Fysiologische meetmethoden
Soms wil men een bepaald lichaamsdeel onderzoeken wat niet direct zichtbaar is met het blote oog of zelfs onzichtbaar is voor het blote oog. Met behulp van fysiologische meetmethoden kan men toch informatie verkrijgen over de werking, niveau's en veranderingen van bepaalde lichaamsdelen- en functies.
Telemetry
De meeste fysiologische metingen worden verkregen door ongevaarlijke elektrodes, of sensoren, die op de huid geplaatst worden. Beweging wordt echter belemmerd omdat men met draden verbonden zit aan de machine. Telemetrie probeert hier verandering in te brengen door uitzenden van elektrische signalen van de deelnemer naar de machine te creëren.
Fysiologische meetmethoden
Er zijn drie fysiologische meetmethoden:
- Elektrodermale activiteit: bij deze techniek worden 2 elektrodes geplaatst op een van de handpalmen. Vervolgens wordt er een zeer laag voltage elektriciteit door de elektroden gestuurd, welke vervolgens aan het andere eind van de elektrode weer opgevangen wordt. De onderzoeker bekijkt hoe goed de handpalm de elektriciteit geleid heeft en trekt aan de hand daarvan conclusies over de activiteit van het sympathische zenuwsysteem.
- Cardiovasculaire activiteit: deze techniek meet onder andere bloeddruk en hartslag. Bloeddruk is de druk die het bloed uitoefent op de wanden van de aders en is er in twee vormen, diastolische (dit is het hoge getal en meet de sterkte van het samentrekken van de hartspier) en systolische druk (dit is het lage getal en meet de restdruk tussen twee keer samentrekken van de hartspier). Hartslag wordt uitgedrukt is BPM (beats per minute) en meestal wordt de interval tussen twee hartslagen gemeten. Bloeddruk en hartslag stijgen bij inspanning en stress. Mensen bij wie de bloeddruk en hartslag meer dan gemiddeld stijgt behoren vaak tot het type A persoonlijkheid.
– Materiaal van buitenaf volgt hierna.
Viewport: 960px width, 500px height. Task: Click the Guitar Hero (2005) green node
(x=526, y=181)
- Hersenactiviteit: wordt meestal gemeten met behulp van het EEG (electroencephalogram), hiermee kunnen verschillende hersendelen bekeken worden. Op deze manier kan men onderzoeken welke hersengebieden bij bepaalde taken actief zijn, dit kan ook met behulp van het toedienen van stimuli.
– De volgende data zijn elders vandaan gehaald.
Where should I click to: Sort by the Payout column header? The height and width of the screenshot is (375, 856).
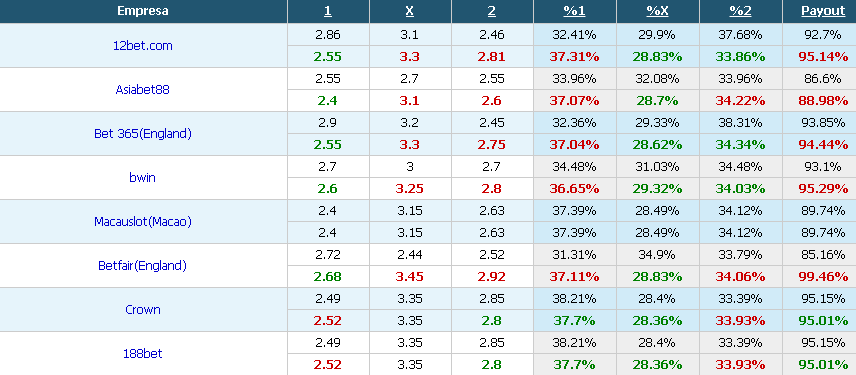point(823,11)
Tegenwoordig wordt ook gebruikt gemaakt van PET (positron emission tomography) en fMRI (functional magnetic resonance imaging).
PET
Een PETscan brengt de veranderingen in de stofwisseling van cellen in beeld. Dit gebeurt door een kleine hoeveelheid radioactieve stof in het lichaam in het te onderzoeken lichaamsdeel in te brengen en de verandering vervolgens bestuderen met een speciale scanner.
fMRI
Met behulp van fMRI kan de activiteit van de hersenen gemeten worden en zichtbaar gemaakt worden met een speciale computer die een drie-dimensionaal beeld produceert. fMRI is gebaseerd op het principe van dat een verhoogde activiteit van een bepaald hersendeel gepaard gaat met een sterkere doorbloeding van deze gebieden. Dit zorgt voor een verandering in het hemoglobine welke zichtbaar is voor de fMRI-detectoren.
Biochemie
Naast bovenstaande meetinstrumenten wordt soms ook nog gebruik gemaakt van biochemische analyses van bloed en speeksel. Sommige chemicaliën in het bloed zijn gerelateerd aan bepaalde gedragingen, zoals een verhoogde bloeddruk. Verlegen kinderen hebben bijvoorbeeld een hoog niveau van cortisol, MAO (monamine oxidase) speelt een rol bij sensation-seeking en testosteron heeft te maken met agressiviteit.